Write out each of the records below word for word, leaving out the pictures.
#####
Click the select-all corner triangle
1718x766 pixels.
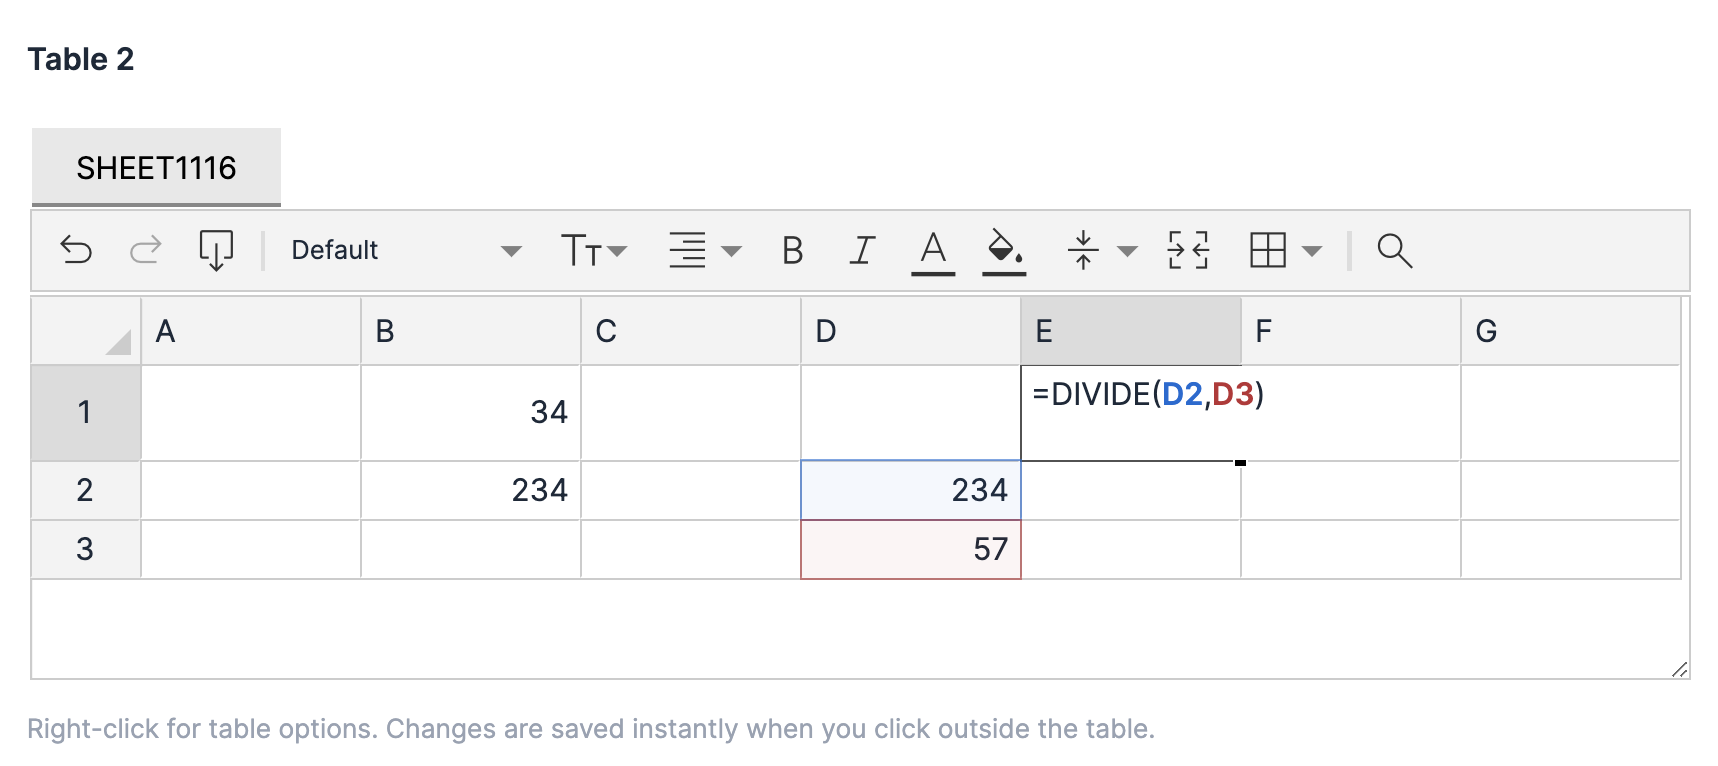[x=118, y=343]
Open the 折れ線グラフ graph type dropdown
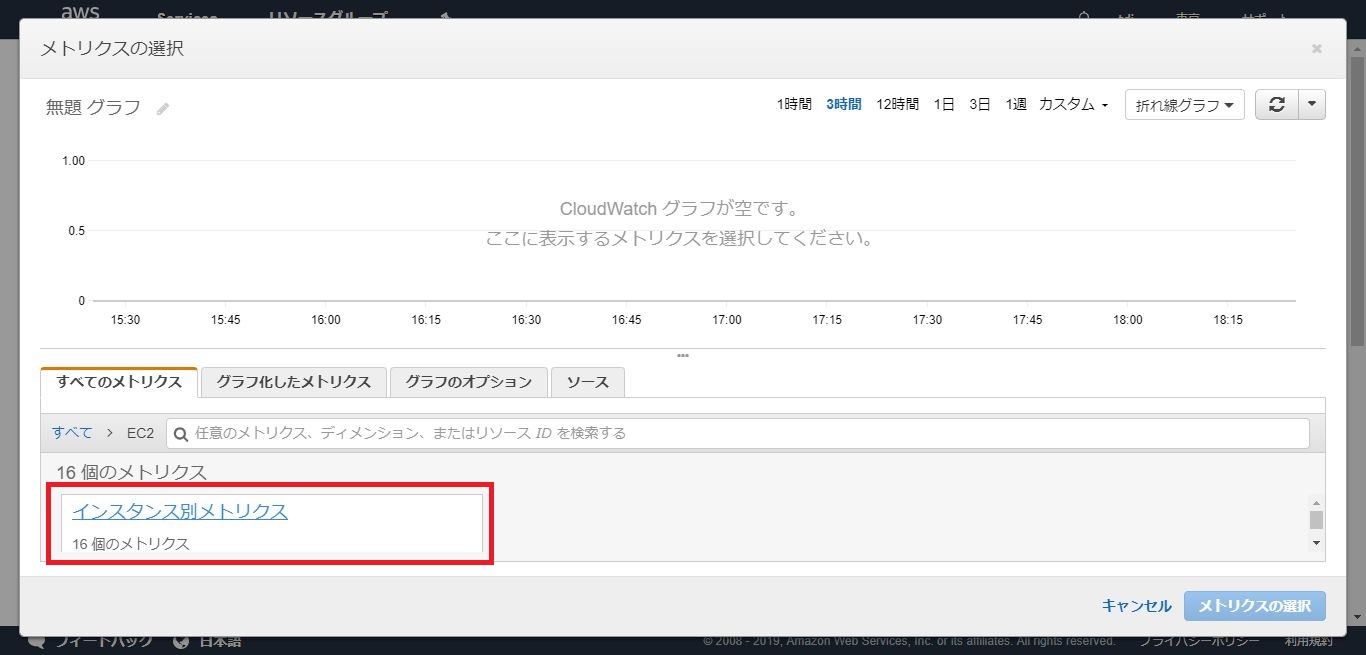 pyautogui.click(x=1184, y=105)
#####
REPLY>
Click the select-all corner triangle
1718x766 pixels.
[x=118, y=343]
Open the 折れ線グラフ graph type dropdown
 pyautogui.click(x=1184, y=105)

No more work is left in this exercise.